A feedback model reproduces muscle activity during human postural responses to support-surface translations.

Torrence D J Welch1, Lena H Ting.   

Abstract

Although feedback models have been used to simulate body motions in human postural control, it is not known whether muscle activation patterns generated by the nervous system during postural responses can also be explained by a feedback control process. We investigated whether a simple feedback law could explain temporal patterns of muscle activation in response to support-surface translations in human subjects. Previously, we used a single-link inverted-pendulum model with a delayed feedback controller to reproduce temporal patterns of muscle activity during postural responses in cats.

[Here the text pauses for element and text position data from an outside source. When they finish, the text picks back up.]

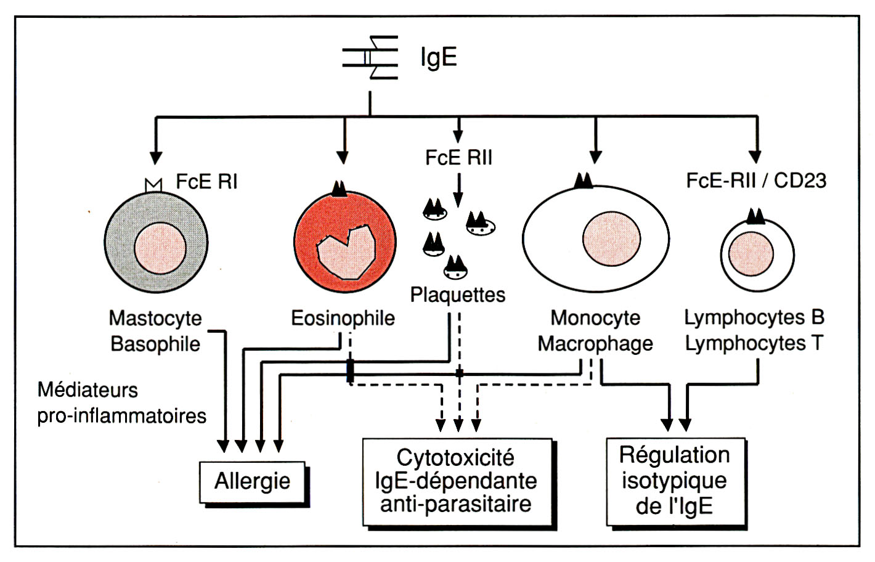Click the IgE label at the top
click(x=438, y=57)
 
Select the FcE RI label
click(x=206, y=182)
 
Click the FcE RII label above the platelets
click(x=458, y=158)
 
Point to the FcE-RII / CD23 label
click(x=756, y=181)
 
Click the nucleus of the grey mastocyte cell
click(x=160, y=249)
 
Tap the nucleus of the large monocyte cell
click(x=611, y=239)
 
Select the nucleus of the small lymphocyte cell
click(x=751, y=254)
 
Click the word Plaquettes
click(x=458, y=295)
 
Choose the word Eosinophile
click(x=343, y=318)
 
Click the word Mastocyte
click(x=155, y=318)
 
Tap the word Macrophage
click(x=595, y=343)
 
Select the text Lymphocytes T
click(x=754, y=343)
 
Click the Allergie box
click(x=253, y=481)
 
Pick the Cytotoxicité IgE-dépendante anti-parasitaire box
click(x=457, y=481)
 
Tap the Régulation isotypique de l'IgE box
click(x=675, y=481)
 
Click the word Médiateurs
click(x=88, y=389)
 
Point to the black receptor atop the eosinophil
click(x=339, y=189)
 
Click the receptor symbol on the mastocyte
click(x=153, y=184)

We scaled this model to human dimensions and determined whether it could reproduce human muscle activity during forward and backward support-surface perturbations. Through optimization, we found three feedback gains (on pendulum acceleration, velocity, and displacement) and a common time delay that allowed the model to best match measured electromyographic (EMG) signals. For each muscle and each subject, the entire time courses of EMG signals during postural responses were well reconstructed in muscles throughout the lower body and resembled the solution derived from an optimal control model. In ankle muscles, >75% of the EMG variability was accounted for by model reconstructions. Surprisingly, >67% of the EMG variability was also accounted for in knee, hip, and pelvis muscles, even though motion at these joints was minimal. Although not explicitly required by our optimization, pendulum kinematics were well matched to subject center-of-mass (CoM) kinematics. Together, these results suggest that a common set of feedback signals related to task-level control of CoM motion is used in the temporal formation of muscle activity during postural control.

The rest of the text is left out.